Arsenio Fernández de Mesa Sicre | 14 de noviembre de 2017
La Iglesia está viva y entre sus muchos rostros encontramos el de aquellos jóvenes que dan su sí rotundo a entregarse por completo a Dios y a los hombres. Seminaristas y novicias que son la imagen de la alegría del Evangelio.
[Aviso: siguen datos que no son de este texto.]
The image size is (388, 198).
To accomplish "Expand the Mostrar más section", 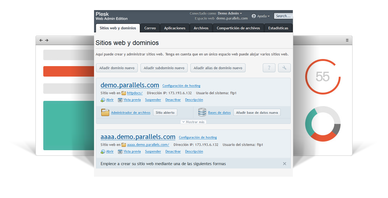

Recuerdo que, poco después de su renuncia al Pontificado, Benedicto XVI exclamó emocionado desde la Plaza de San Pedro: «Veo que la Iglesia está viva, en un momento en el que muchos hablan de su declive». No hacía Ratzinger con estas palabras un brindis al sol para tranquilizar las conciencias pesimistas y agoreras: la Iglesia está viva, muy viva. Basta abrir un poco los ojos para contemplar cómo nuestro mundo está invadido de tantísimos cristianos en todos los ámbitos sociales que con su testimonio y su palabra transmiten nítidamente el mensaje de Jesús de Nazaret. Un católico que vive limpiamente su noviazgo, otro que es fiel a sus amigos, aquel que trata a sus compañeros de trabajo como hermanos y no como rivales, el de más allá que vive su matrimonio como camino de entrega o ese que dedica su tiempo a ayudar a los más pobres y enfermos es transparencia de Jesucristo entre los hombres. Ese transmite el Evangelio y contribuye a que la Iglesia esté viva sin necesidad de meterse a cura o a monja, pues la felicidad en la vida no consiste tanto en estar en una parroquia o en un convento como en responder al plan que Dios tiene para cada uno. A esto están llamados casi todos los jóvenes: a vivir una vocación cristiana en medio del mundo. seminaristas
Pero hay jóvenes a los que Dios les pide la vida entera. Jóvenes que son llamados a renunciar a un amor humano para entregarse plenamente a Dios y por Dios a todos los hombres. Sin merecimiento alguno por su parte, son elegidos para seguir a Jesucristo más de cerca y prolongar su misión en la Tierra. Y eso es un escándalo para buena parte de la sociedad: ¿cómo un joven, con toda una vida por delante y un futuro prometedor, es capaz de renunciar a formar una familia, a conseguir un buen puesto trabajo, a adquirir una notable posición social o a ganar mucho dinero? Los criterios de felicidad por los que se mueve el mundo, centrados en el tener y olvidados del ser, hacen difícil la comprensión de la vocación sacerdotal. Basta comprobar cuáles son las reacciones ante noticias de que una joven con la carrera recién terminada decide hacerse monja o que un joven universitario elige abandonar los estudios para meterse a cura. La sociedad se compadece de ellos: ¡pobres chicos y desgraciadas chicas que han renunciado a la felicidad, sepultando todo lo bello que ofrece la vida! En mis años de Seminario, he constatado con creces que semejantes afirmaciones no resisten el menor análisis. Esos chicos y chicas son alegres, dichosos, felices porque han descubierto un amor más grande por el cual vale la pena dejar cualquier otra cosa. He podido tratar con muchísimos sacerdotes que no te hablan de sus egoísmos sino de grandes ilusiones por acercar a la gente a Dios. Ahí está el secreto de su felicidad: vivir para los demás.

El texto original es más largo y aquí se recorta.